Un silencio breve y significativo. De reojo, Fumagal advierte una sonrisa de burla en los gruesos labios de su acompañante.

- ¿Y usted?

El taxidermista se quita el sombrero para enjugarse otra vez el sudor que moja la badana. Maldito tinte, se dice, mirándose la punta de los dedos.

- Es más difícil que yo caiga -responde-. Mi vida es discreta. Pero usted se arriesga con su barca, yendo y viniendo.

- Soy contrabandista conocido: nada grave en Cádiz, donde camarón y cangrejo corren parejo. Aquí no dan garrote por eso… De ahí a sospecharte espía y que te jalen por la punta hay un rato largo. Por eso nunca llevo papeles encima -el Mulato se palmea la frente-. Todo lo tengo aquí.

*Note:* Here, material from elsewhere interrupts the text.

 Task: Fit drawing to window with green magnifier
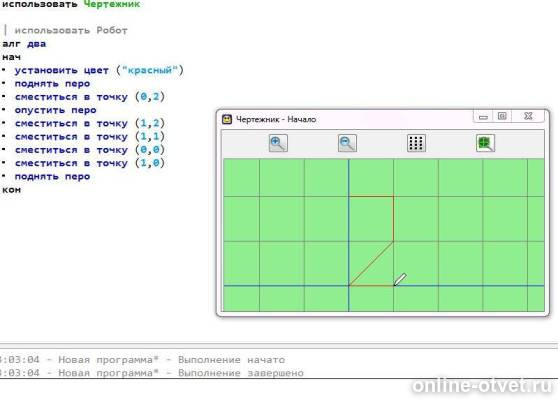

Y por cierto, prosigue, hay más asuntos. Los amigos de la otra orilla quieren información sobre una plataforma flotante que podría estar preparándose para contrabatería del Trocadero. También sobre los trabajos ingleses en los reductos de Sancti Petri, Gallineras Altas y Torregorda.

- Eso me pilla lejos -responde Fumagal.

- Usted verá, señor. Yo me limito a contarle. También les interesa mucho cualquier noticia sobre casos de calenturas pútridas o fiebres en Cádiz… Supongo que hacen votos por que vuelva la fiebre amarilla, con muertos a pijotá.

- No parece probable.

Suena otra vez la risa burlona del contrabandista.

- La esperanza es lo último que se pierde. Y a lo mejor ayudan los calores del verano… Con epidemia, los barcos dejarían de venir con abastecimientos y esto se pondría feo.

- No confío en eso. El brote del año pasado inmunizó a mucha gente. Dudo que la solución venga por ahí.

Hay gaviotas planeando entre chillidos sobre la extensa explanada, atraídas por los pescadores. Provistos de cañas, vecinos de las casas próximas se asoman al mar por las troneras de los cañones, sin que los aburridos centinelas que recorren la muralla hagan nada por impedirlo. Bocinegros, chapetones y mojarras colean en el aire, enganchados a los anzuelos, o boquean agonizantes, salpicando agua dentro de capachas de esparto y baldes de madera. Fusil al hombro, los soldados se acercan a mirar si pican o no pican, mientras intercambian lumbre y tabaco con los pescadores. Pese a la guerra, Cádiz sigue siendo un vive y deja vivir.

- Nuestros amigos preguntan por la gente -dice el Mulato-: cómo está la gente, qué dice la gente. Si anda descontenta y todo eso… Imagino que siguen confiando en que haya zafacoca, pero está difícil. Aquí no hay hambre. Y en la Isla, donde sí andan peor con los bombardeos y el frente tan cerca, los militares lo tienen todo bien sujeto.